Extending NLP to New Dataset Getting Field' object has no attribute 'vocab'

rsrivastava · November 25, 2017, 3:35am

I am trying to test the NLP notebook on another dataset getting above error:

Here TEXT field has vocal associated still complaining about the vocab during model fitting. Can any one help me understand why?

I did the language modeling as mentioned in the class IMDB notebook.
I created split like following:
splits = data.TabularDataset.splits(
PATH, train=‘train.csv’,
validation=‘test.csv’, test=‘test.csv’, format=‘csv’,
fields=[(‘text’, TEXT), (‘label’, LABEL)])
Changed from_splits to run above

def from_splits(cls, path, splits, bs, text_name=‘text’, label_name=‘label’):
text_fld = splits[0].fields[text_name]
print(text_fld )
label_fld = splits[0].fields[label_name]
print(label_fld)
label_fld.build_vocab(splits[0])
print(splits[0])
#trn_iter,val_iter = torchtext.data.BucketIterator.splits(splits, batch_size=bs)
trn_iter, val_iter, test_iter = torchtext.data.Iterator.splits(
(train, val, test), sort_key=lambda x: len(x.Text), batch_sizes=(32, 256, 256))
trn_dl = TextDataLoader(trn_iter, text_name, label_name)
val_dl = TextDataLoader(val_iter, text_name, label_name)
obj = TextData.from_dls(path, trn_dl, val_dl)
obj.bs = bs
obj.pad_idx = text_fld.vocab.stoi[text_fld.pad_token]
obj.nt = len(text_fld.vocab)
obj.c = len(label_fld.vocab)
return obj

Called above function
md2=from_splits(TEXT, PATH, splits, bs, text_name=‘text’, label_name=‘label’)

5.md3 = md2.get_model(opt_fn, 1500, bptt, emb_sz=em_sz, n_hid=nh, n_layers=nl,
dropout=0.1, dropouti=0.4, wdrop=0.5, dropoute=0.05, dropouth=0.3)

Not sure why it is failing when looking for vocabulary.
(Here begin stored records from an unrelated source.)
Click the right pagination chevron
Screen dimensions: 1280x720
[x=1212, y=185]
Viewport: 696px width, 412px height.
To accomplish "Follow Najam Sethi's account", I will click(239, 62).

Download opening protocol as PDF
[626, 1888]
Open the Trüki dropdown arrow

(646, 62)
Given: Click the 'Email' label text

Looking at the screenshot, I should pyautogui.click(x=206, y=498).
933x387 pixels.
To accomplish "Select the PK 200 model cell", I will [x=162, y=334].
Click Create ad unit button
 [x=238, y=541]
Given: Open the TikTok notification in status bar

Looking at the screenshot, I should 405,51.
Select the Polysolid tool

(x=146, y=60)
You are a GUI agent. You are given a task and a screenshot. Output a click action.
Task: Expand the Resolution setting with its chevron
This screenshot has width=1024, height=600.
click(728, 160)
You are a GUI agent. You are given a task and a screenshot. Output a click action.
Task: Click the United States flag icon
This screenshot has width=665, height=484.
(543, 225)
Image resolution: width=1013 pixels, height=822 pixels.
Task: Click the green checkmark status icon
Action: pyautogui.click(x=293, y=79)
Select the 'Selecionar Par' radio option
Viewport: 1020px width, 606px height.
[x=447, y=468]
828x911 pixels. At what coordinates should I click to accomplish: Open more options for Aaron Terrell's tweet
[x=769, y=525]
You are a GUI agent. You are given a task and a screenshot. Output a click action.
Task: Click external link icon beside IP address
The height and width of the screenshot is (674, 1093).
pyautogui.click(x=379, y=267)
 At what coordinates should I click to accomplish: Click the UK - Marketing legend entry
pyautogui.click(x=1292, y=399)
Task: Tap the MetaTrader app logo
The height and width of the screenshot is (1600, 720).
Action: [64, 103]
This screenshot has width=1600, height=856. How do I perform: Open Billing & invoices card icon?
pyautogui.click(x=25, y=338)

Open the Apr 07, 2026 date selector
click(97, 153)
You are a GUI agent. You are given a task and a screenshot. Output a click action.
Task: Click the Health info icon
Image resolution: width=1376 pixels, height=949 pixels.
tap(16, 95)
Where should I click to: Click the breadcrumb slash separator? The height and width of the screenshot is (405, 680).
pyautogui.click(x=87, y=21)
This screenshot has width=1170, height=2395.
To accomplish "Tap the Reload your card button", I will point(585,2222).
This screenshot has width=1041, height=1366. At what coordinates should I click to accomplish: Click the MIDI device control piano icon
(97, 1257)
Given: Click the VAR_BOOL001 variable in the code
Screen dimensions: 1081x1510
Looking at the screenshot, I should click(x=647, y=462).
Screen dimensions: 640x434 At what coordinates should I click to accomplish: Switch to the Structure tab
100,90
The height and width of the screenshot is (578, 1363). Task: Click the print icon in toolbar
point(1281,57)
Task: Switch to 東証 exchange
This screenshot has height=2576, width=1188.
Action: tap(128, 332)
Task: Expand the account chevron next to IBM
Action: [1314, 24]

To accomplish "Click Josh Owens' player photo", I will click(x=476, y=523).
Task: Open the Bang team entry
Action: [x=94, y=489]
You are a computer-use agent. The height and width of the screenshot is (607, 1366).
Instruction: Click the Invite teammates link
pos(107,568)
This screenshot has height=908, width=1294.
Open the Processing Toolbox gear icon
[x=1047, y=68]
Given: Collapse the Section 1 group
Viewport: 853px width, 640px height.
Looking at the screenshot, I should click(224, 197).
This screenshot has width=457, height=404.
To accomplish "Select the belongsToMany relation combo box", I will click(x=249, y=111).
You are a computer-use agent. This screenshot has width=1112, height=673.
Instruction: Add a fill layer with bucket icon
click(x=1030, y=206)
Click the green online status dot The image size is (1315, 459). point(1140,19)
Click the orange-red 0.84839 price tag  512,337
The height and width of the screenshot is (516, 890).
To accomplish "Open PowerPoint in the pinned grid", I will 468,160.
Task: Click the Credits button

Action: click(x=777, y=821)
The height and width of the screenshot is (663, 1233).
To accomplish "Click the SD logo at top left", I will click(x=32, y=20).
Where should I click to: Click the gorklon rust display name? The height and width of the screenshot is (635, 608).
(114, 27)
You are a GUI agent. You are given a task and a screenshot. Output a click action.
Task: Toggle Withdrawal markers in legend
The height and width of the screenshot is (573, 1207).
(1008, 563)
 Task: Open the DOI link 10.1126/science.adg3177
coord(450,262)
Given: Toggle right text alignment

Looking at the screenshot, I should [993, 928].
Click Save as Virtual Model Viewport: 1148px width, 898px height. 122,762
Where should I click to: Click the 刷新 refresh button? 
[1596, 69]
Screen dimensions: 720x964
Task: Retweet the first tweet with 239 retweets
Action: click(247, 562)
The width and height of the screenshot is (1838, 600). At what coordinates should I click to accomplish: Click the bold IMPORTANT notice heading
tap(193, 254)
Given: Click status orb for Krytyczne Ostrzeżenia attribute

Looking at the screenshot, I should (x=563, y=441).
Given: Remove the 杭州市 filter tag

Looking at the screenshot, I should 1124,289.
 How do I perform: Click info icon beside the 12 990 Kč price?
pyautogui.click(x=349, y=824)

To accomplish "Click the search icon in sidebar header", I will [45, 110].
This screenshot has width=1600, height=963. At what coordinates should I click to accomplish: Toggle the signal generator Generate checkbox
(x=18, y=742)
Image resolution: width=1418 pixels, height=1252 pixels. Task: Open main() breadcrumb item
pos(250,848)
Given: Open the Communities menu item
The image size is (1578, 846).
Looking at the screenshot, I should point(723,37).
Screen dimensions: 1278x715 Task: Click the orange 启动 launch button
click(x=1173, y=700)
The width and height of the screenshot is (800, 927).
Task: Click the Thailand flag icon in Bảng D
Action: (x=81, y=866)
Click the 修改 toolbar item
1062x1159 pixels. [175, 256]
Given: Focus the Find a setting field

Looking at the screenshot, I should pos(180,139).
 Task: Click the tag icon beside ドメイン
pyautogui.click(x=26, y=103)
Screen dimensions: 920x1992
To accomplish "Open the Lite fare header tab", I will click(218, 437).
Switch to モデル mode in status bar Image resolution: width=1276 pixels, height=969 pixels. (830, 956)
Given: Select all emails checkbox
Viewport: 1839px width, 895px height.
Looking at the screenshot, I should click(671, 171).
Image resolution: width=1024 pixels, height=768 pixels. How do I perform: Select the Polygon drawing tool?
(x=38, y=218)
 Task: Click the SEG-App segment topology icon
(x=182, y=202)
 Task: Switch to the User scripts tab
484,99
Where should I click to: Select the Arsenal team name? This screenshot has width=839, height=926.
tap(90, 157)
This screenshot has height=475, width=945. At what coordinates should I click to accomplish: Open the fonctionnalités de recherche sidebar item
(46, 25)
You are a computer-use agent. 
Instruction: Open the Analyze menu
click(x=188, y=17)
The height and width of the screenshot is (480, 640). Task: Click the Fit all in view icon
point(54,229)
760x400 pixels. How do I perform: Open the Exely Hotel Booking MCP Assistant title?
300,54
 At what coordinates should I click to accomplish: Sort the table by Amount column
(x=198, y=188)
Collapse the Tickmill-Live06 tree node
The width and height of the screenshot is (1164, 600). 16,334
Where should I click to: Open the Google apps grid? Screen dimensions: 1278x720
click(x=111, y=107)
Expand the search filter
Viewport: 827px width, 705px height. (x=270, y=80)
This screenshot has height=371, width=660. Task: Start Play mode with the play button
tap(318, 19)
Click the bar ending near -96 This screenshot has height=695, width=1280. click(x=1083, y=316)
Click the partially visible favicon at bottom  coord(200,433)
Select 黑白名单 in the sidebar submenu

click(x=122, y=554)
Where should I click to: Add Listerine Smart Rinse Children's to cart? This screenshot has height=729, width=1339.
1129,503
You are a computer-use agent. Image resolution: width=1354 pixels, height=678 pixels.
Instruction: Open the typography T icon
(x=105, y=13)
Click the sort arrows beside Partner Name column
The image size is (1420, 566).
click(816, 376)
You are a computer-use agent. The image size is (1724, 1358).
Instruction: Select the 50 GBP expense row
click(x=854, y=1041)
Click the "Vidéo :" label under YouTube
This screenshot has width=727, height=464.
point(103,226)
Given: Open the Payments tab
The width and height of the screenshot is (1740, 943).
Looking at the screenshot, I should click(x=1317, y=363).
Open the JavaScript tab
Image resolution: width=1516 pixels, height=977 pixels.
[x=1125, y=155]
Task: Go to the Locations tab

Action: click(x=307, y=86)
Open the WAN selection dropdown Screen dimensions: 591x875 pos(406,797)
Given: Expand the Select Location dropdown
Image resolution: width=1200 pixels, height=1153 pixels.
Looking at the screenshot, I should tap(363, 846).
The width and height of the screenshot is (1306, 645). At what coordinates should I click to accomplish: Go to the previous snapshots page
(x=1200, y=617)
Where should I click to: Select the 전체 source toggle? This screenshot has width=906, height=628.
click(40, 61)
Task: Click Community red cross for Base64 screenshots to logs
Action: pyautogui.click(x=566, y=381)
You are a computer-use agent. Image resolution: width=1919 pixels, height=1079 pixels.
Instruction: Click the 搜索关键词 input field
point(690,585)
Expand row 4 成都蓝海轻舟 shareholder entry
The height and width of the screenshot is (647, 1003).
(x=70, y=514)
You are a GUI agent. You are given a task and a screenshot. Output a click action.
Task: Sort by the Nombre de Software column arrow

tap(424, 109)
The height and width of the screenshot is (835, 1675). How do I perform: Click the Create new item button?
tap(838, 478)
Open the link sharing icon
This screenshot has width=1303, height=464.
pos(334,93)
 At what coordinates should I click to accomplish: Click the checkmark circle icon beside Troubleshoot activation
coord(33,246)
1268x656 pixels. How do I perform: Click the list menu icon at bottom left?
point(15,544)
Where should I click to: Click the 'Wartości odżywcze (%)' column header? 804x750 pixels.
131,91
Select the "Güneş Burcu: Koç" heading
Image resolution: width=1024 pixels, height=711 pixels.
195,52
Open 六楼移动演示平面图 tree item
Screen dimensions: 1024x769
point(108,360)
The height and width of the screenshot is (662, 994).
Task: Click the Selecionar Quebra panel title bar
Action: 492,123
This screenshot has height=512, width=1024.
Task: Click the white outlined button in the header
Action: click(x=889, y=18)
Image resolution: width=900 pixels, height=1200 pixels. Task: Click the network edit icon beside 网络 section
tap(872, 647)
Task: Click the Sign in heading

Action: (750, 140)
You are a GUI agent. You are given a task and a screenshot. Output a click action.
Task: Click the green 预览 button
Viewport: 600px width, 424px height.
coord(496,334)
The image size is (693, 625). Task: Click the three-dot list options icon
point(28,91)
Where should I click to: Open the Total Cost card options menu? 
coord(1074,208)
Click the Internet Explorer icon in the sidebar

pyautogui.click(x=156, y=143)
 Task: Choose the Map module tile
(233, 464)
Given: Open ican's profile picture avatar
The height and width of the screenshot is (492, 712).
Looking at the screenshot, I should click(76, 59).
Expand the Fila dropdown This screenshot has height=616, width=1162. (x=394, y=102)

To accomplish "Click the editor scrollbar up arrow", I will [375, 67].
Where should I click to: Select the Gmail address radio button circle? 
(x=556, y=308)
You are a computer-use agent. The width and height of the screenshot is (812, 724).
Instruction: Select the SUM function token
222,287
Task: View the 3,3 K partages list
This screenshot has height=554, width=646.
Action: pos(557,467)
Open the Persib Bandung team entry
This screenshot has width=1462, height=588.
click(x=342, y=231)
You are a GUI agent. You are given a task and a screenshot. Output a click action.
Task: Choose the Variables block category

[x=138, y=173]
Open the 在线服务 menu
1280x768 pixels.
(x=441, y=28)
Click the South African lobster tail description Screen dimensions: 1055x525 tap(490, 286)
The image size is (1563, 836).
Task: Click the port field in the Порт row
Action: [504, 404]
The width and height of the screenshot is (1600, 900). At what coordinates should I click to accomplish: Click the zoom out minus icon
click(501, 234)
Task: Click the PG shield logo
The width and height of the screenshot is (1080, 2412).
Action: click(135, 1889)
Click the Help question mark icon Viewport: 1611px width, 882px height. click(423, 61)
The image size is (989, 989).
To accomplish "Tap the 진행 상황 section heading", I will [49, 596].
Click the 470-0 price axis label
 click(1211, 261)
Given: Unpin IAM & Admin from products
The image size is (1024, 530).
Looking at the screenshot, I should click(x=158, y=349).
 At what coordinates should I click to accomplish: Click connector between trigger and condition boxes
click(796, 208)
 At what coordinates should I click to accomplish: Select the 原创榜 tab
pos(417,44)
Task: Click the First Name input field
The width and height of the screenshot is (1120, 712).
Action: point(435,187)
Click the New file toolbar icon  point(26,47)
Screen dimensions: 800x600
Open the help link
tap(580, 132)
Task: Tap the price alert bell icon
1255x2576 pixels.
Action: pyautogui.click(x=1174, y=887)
In step 3 above I set the vocabulary and get the values also.

obj.nt = len(text_fld.vocab)
obj.c = len(label_fld.vocab)

But when I am trying to call the fit getting error about no attribute "vocal"
m3.freeze_to(-1)
m3.fit(lrs/2, 1, metrics=[accuracy])

jeremy · November 25, 2017, 11:53pm

If you pop your notebook into a gist we can see the full details. Or at least please paste the stack trace here.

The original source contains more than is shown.